Former Boy Scout leaders say they've turned in more than 1.4 million petition signatures demanding the Boy Scouts of America end its policy banning gay scouts and leaders. The national organization, based in Irving, might consider a change this week, but that’s unclear.
Greg Bourke was an assistant troop leader in Kentucky for years. He says he was respected by scouts, leaders, parents, even the church that sponsored the troop -- until he came out of the closet and was forced to quit last year.
“I would like to know what it is they don’t like about me and what they’re afraid of," he says. "I pose no harm to anyone. I’ve passed all background checks. I’ve been through youth protection training a million times. I’ve done everything they’ve ever asked me to do.”
As a parent of a Cub Scout who's now a Boy Scout, Bourke still leads Boy Scouts and adults on campouts and trips.

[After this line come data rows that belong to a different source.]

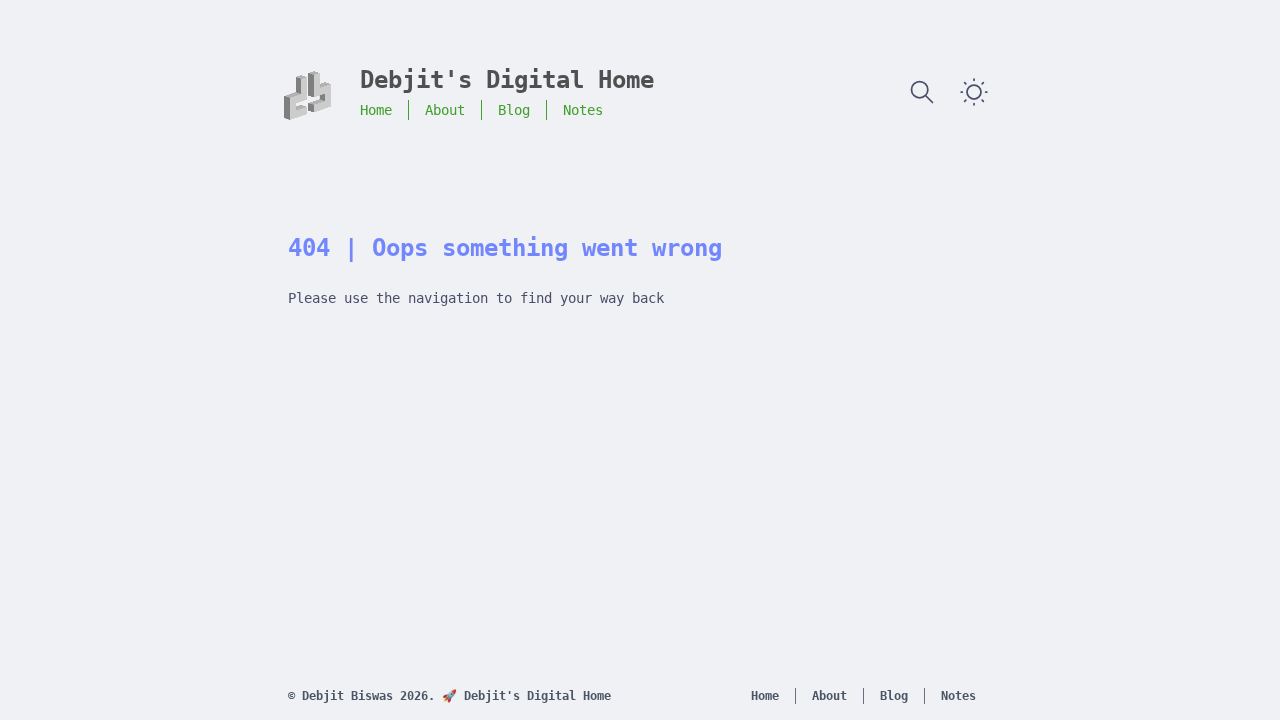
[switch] (974, 92)
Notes (583, 110)
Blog (514, 110)
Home (376, 110)
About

He just can’t do so officially, because the Boy Scout organization says, as a gay man, he’s unqualified to lead. That makes no sense to him. Bourke has been honored by Kentucky’s Legislature for his leadership, and he’s a respected Girl Scout leader. (That organization has no gay ban.)

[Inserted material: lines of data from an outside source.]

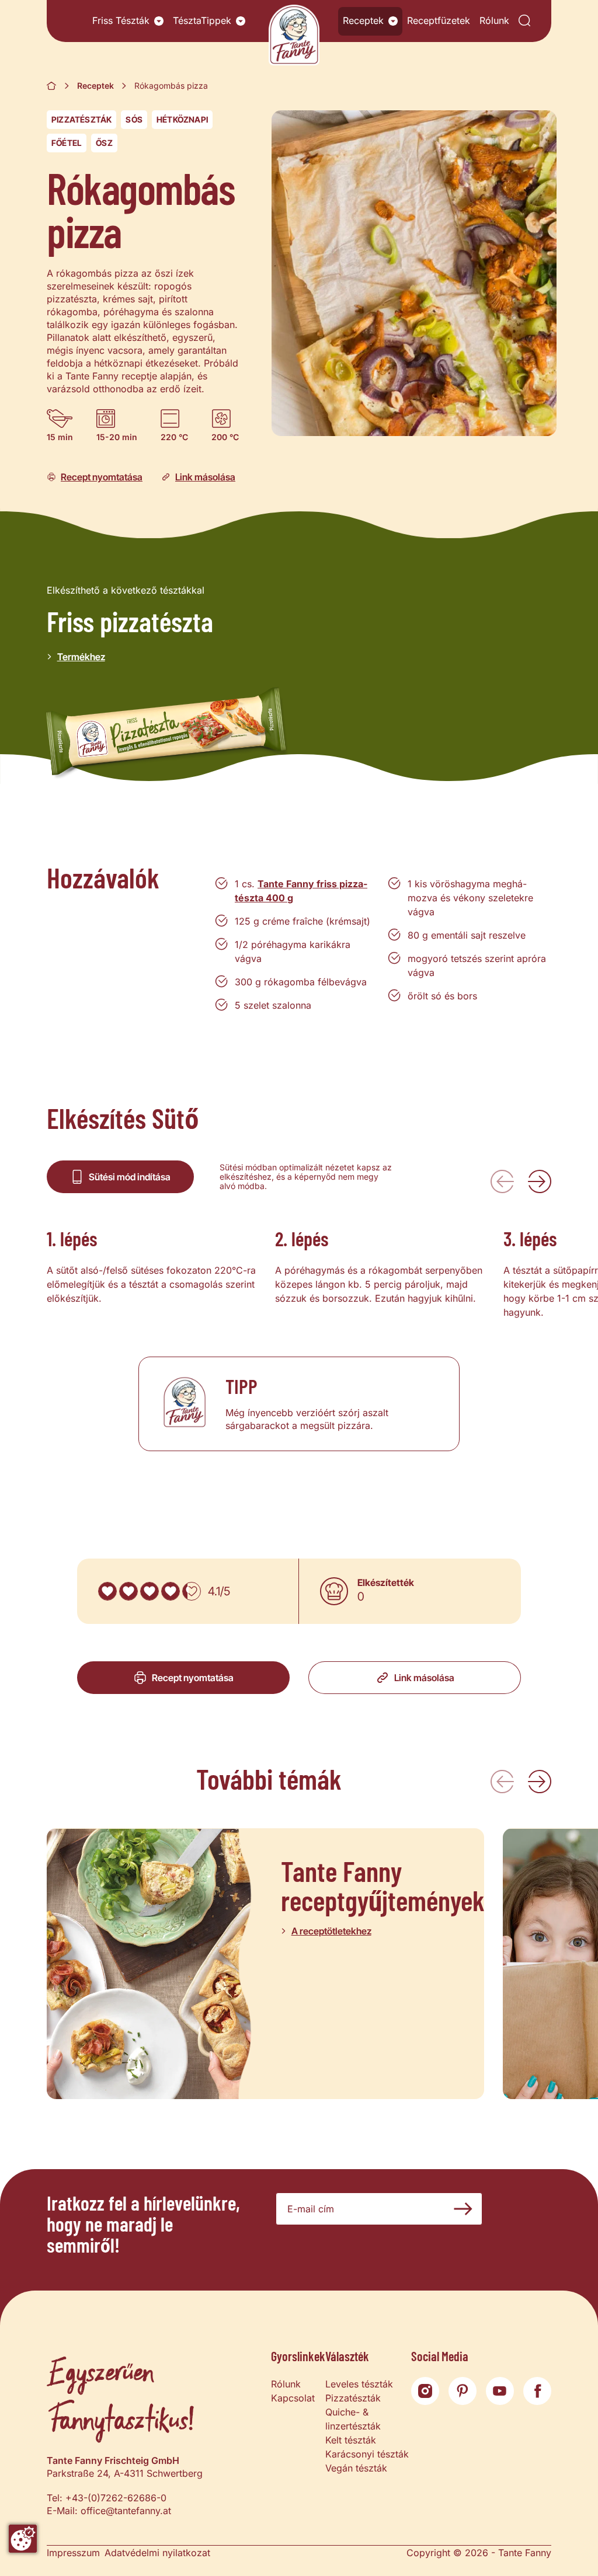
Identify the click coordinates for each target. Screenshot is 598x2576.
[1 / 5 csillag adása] (107, 1591)
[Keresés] (524, 21)
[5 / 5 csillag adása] (191, 1591)
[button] (159, 21)
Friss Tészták (121, 20)
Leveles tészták (359, 2384)
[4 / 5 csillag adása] (170, 1591)
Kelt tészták (350, 2440)
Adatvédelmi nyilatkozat (157, 2552)
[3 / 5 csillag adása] (149, 1591)
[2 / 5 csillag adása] (128, 1591)
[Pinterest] (462, 2391)
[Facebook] (537, 2391)
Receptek (363, 20)
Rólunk (494, 20)
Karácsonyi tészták (367, 2454)
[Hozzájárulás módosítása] (23, 2539)
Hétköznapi (182, 119)
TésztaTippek (202, 20)
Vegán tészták (356, 2468)
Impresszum (73, 2552)
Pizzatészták (81, 119)
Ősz (104, 143)
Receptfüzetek (438, 20)
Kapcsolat (293, 2398)
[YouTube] (500, 2391)
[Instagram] (425, 2391)
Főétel (66, 143)
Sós (134, 119)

Despite demands from Bourke and others to end the gay ban, some current and former scouts, including Gov. Rick Perry, want the the policy left alone.
“Scouting is not a place where sexuality should be the intersection," Perry said. "Scouting is about teaching a substantial amount of life lessons. Sexuality is not one of them. It never has been, it doesn’t need to be.”
The Boy Scouts of America national executive board is meeting in Irving this week and could consider revising or changing its gay ban. Reports suggest the ban might be left up to individual troops. But so far, officials won’t say if the item is even on the board agenda, and it also offered no comment on the petition signatures.